Il programma del Summit
Un momento di incontro e confronto di alto profilo tra i più autorevoli esponenti del mondo istituzionale e i rappresentanti delle principali eccellenze aziendali italiane. Verranno discussi i principali scenari e le più attuali strategie aziendali per sviluppare innovazione e resilienza all’insegna di digitale e sostenibilità, necessari per affrontare la complessa situazione pandemica e geopolitica internazionale.
Ospiti del 4 ottobre: tra gli altri Carlo Bonomi, Presidente Confindustria, Andrea Orcel, Group Chief Executive Officer UniCredit, Michele Crisostomo, Presidente Enel, Stefano Rossetti, Vice Direttore Generale Vicario BPER Banca, Claudia Parzani, Partner Linklaters, Presidente Borsa Italiana, Marcello Minenna, Direttore Generale Agenzia delle Accise, Dogane e Monopoli, Carlo Ferro, Presidente Agenzia ICE-ITA, Alessandra Ricci, CEO & General Director SACE, Regina Corradini D’Arienzo, Amministratore Delegato SIMEST, Enrico Pazzali, Presidente Fondazione Fiera Milano.
Ospiti del 5 ottobre: tra gli altri Luca de Meo, President & CEO Renault Group, Ercole Botto Poala, Presidente Confindustria Moda, Carlo Capasa, Presidente Camera Nazionale della Moda Italiana, il Ministro delle politiche agricole, alimentari e forestali Stefano Patuanelli, Micaela Pallini, Presidente Federvini, Bernabò Bocca, Presidente Federalberghi, Marina Lalli, Presidente Federturismo Confindustria, Giovanni Malagò, Presidente CONI.
Ospiti del 6 ottobre: tra gli altri, di Stefano Grassi, Head of Cabinet, Cabinet of Kadri Simson, Commissioner for Energy, Massimo Battaini, Chief Operating Officer Prysmian Group, Giovanni Brianza, CEO Edison Next, Valentina Sorgato, Amministratrice Delegata SMAU, Agostino Santoni, Vice Presidente con delega al Digitale Confindustria.
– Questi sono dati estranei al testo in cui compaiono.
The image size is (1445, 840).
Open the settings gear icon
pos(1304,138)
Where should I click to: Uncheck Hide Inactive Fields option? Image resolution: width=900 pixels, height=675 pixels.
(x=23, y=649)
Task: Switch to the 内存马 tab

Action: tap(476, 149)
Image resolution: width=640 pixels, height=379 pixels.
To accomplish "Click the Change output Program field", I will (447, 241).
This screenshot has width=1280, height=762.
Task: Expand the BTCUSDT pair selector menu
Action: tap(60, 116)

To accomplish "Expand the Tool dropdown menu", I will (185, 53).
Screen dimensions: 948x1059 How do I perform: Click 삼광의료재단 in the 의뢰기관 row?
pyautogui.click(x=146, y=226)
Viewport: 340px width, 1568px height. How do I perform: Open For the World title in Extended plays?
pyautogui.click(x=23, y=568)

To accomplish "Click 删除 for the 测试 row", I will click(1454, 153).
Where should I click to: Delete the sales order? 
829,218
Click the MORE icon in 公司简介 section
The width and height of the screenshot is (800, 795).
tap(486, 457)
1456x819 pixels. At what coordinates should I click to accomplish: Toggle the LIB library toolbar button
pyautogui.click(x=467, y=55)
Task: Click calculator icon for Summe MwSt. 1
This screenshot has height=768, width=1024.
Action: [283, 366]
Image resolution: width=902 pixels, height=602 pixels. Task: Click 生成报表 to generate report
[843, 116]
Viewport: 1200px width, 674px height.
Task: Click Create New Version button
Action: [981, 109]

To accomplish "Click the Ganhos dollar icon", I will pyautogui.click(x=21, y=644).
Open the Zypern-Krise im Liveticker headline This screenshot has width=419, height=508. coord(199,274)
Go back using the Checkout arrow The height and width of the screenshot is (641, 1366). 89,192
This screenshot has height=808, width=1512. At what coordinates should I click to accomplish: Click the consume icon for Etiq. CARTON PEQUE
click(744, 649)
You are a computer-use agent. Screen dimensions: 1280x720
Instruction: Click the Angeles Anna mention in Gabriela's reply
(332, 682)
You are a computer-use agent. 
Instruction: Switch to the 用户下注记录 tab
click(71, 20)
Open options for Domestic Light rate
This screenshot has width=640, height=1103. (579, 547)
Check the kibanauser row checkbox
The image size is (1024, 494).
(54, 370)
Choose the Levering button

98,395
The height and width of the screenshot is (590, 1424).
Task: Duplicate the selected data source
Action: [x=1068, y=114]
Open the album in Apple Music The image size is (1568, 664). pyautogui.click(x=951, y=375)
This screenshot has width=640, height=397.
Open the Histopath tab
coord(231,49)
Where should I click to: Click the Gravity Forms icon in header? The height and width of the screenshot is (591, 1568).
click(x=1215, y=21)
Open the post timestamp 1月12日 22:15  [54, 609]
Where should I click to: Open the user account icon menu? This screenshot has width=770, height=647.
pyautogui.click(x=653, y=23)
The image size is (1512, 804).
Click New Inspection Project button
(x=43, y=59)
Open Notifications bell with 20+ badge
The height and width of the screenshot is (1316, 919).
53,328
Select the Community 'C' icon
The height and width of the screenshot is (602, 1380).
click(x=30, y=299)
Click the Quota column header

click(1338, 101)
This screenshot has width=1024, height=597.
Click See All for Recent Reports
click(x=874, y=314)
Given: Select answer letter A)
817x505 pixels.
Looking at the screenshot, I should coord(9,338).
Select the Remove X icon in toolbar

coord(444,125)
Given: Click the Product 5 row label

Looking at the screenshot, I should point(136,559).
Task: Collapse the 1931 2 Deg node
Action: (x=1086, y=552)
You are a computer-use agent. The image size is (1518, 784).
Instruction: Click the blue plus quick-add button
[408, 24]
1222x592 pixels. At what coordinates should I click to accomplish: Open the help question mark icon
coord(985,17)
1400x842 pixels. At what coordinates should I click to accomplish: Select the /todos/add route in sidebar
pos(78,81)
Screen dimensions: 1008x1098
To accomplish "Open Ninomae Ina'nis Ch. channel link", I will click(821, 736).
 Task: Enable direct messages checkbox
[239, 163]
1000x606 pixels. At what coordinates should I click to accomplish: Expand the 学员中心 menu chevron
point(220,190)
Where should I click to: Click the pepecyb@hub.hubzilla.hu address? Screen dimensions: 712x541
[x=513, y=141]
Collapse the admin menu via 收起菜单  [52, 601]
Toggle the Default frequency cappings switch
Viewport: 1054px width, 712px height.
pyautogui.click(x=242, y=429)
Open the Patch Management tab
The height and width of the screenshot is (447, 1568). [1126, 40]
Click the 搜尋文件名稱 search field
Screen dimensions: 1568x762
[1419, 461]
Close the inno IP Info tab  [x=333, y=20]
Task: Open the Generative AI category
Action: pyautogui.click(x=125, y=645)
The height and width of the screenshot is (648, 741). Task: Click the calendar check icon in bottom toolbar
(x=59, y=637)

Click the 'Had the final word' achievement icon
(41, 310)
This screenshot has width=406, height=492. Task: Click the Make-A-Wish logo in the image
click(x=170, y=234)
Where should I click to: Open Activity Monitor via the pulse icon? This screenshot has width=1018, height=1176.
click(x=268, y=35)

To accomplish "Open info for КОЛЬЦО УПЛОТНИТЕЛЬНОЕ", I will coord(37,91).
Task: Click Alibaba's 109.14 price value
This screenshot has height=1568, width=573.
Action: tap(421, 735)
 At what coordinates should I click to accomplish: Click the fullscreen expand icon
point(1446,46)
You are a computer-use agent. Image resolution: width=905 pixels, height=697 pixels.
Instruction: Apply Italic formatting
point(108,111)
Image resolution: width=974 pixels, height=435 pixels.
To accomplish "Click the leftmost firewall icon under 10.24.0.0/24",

Main partner dell’evento sono BPER Banca, Enel, Italian Design Brands, Renault, SACE, Simest e Unicredit; official partner dell’iniziativa sono Amplifon, Atlantia, BCG, Bonus Export Digitale, Cattolica Assicurazioni, CoReVe, Edison, Elica, Fondazione Fiera Milano, IBSA Farmaceutici, KPMG, Prysmian Group. Event partner è Gruppo Unipol. Il Made in Italy Summit è organizzato in collaborazione con Agenzia delle Accise, Dogane e Monopoli e con l’Agenzia ICE-ITA.